Lewis hints at, but won't confirm, QB change

INDIANAPOLIS -- During his rookie season, Cincinnati Bengals quarterback Carson Palmer, the first player chosen in the 2003 draft, was the NFL's ninth highest-paid player in terms of total compensation.

And the former Southern California star never made it off the sideline in a regular-season game, logging zero snaps.

That seems about to change, however, as Bengals coach Marvin Lewis strongly hinted here Friday that Palmer will replace Jon Kitna as the starter when the club convenes for its first offseason minicamp on May 7. Lewis had announced several weeks ago that he intended to name a starter before the minicamp but suggested he had not yet made up his mind about which quarterback would work with the first unit.
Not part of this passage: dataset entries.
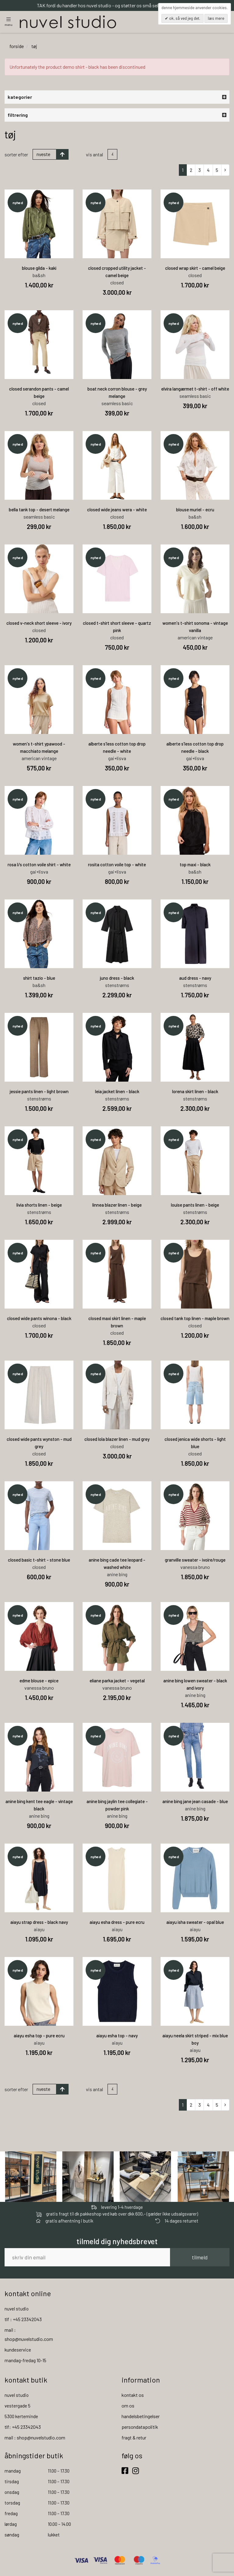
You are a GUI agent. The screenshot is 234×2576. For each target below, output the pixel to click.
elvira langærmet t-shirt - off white (195, 389)
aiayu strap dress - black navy (39, 1922)
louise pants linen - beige (195, 1205)
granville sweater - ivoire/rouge (195, 1560)
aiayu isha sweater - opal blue (195, 1922)
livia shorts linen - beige (39, 1205)
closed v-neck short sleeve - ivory (39, 623)
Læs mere (216, 18)
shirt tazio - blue (39, 978)
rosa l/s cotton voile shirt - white (39, 865)
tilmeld (199, 2258)
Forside (16, 47)
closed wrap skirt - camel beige (195, 268)
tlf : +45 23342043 (23, 2320)
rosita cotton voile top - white (117, 865)
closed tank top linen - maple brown (195, 1319)
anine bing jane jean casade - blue (195, 1802)
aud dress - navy (195, 978)
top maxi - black (195, 865)
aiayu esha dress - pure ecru (117, 1922)
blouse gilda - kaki (39, 268)
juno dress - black (117, 978)
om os (128, 2406)
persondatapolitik (140, 2427)
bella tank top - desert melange (39, 510)
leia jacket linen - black (117, 1092)
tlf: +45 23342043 (23, 2427)
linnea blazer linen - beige (117, 1205)
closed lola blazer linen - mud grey (117, 1439)
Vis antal (94, 155)
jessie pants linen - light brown (39, 1092)
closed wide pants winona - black (39, 1319)
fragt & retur (134, 2438)
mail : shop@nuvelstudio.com (35, 2438)
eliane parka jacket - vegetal (117, 1681)
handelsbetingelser (141, 2417)
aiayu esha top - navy (117, 2036)
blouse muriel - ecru (195, 510)
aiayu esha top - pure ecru (39, 2036)
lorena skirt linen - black (195, 1092)
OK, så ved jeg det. (184, 18)
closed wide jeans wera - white (117, 510)
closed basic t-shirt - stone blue (39, 1560)
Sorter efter (16, 155)
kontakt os (133, 2395)
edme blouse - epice (39, 1681)
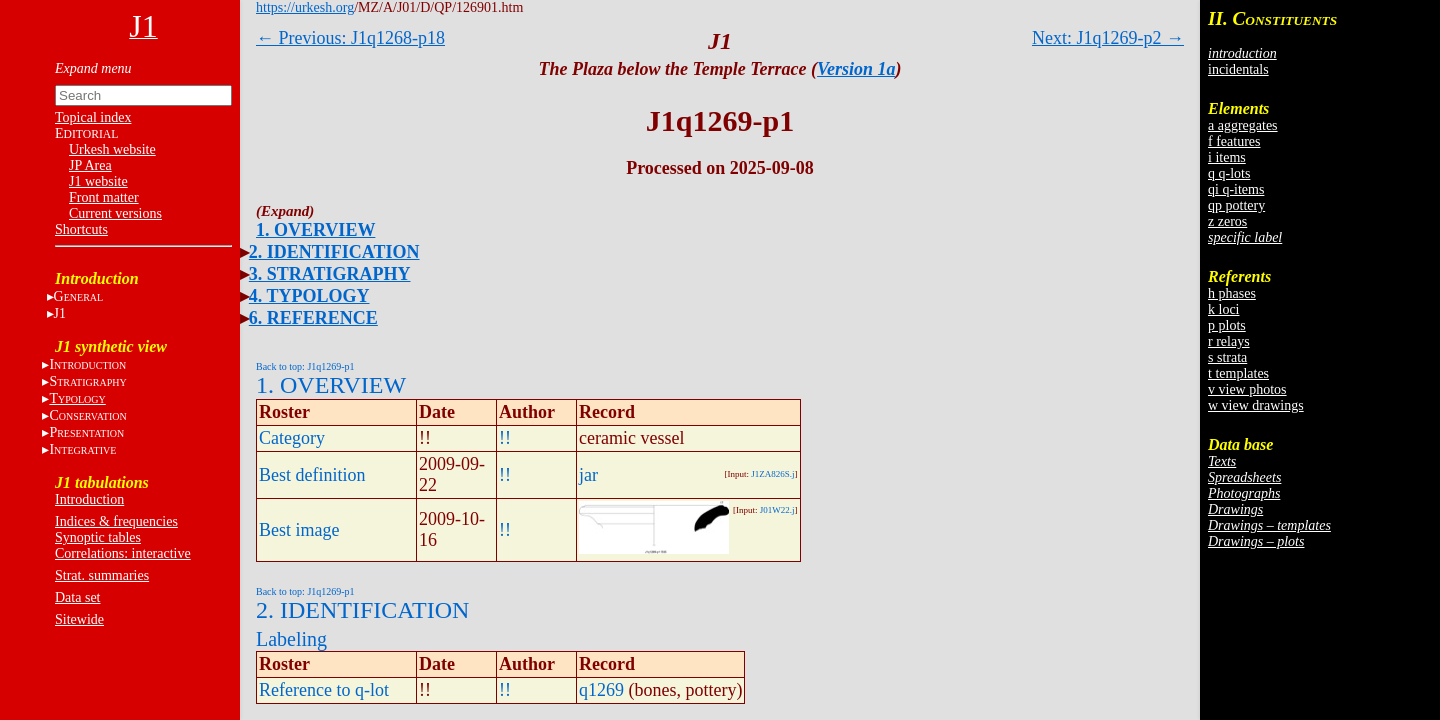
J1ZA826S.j (772, 474)
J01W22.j (777, 510)
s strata (1227, 357)
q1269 (601, 690)
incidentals (1238, 69)
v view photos (1247, 389)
While he stopped shy Friday of confirming that Palmer will be elevated to the top spot on the depth chart, it didn't exactly require a fortune teller to read through the tea leaves and discern that a change is imminent.
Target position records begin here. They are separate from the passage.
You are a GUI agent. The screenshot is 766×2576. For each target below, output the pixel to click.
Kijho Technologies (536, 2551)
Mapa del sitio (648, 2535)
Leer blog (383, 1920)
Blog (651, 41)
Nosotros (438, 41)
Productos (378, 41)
"Whoever our quarterback is going to be, he's going to be our quarterback until he's causing us not to win football games," Lewis said. "Just as it was last year. I'll make that clear to everyone involved. I don't want to have our football team go down that road [where it appears] we're losing games because of one person. It's not fair to all of those other guys. Obviously, as coaches, you have to do things that guys can do successfully to keep you from losing. More importantly, you don't want to have one guy lead you down that path."

The quarterback situation, because of reasons financial and otherwise, is a conundrum of sorts for Lewis and the Bengals. Kitna started every game in 2003 and led the Bengals to an 8-8 record, the team's first non-losing season since 1996.

The seven-year veteran completed 324 of 520 passes for 3,591 yards, with 26 touchdown passes, 15 interceptions and an efficiency rating of 87.4. Entering the final month of the season, with Cincinnati poised for a playoff run, Kitna was actually being mentioned as a potential MVP candidate.

But the Bengals lost three of their last four games, including the final two contests, and Kitna did not play particularly well down the stretch.

Compounding the situation is Palmer's contract. Between his signing bonus and his base salary, he earned slightly more than $11 million in 2003 and, at that compensation level, Cincinnati can't afford to keep him on the bench.

Since the 1970 merger, just one first-round quarterback, Chad Pennington of the New York Jets, went through his initial two seasons without starting a game. Lewis said that he feels his team is now mature enough to handle a quarterback turnover. He noted, as well, that the club cannot afford to stunt the growth of Palmer.

"Our guys are going to have to deal with that at some point," he said. "And Jon is well aware of that."

Kitna is entering the final season of a four-year contract and is scheduled to have a base salary of $3.375 million and a cap charge of $4.375 million. He has said at various times in the offseason that he would consider reworking his deal if he isn't the starter.

Len Pasquarelli is a senior writer for ESPN.com.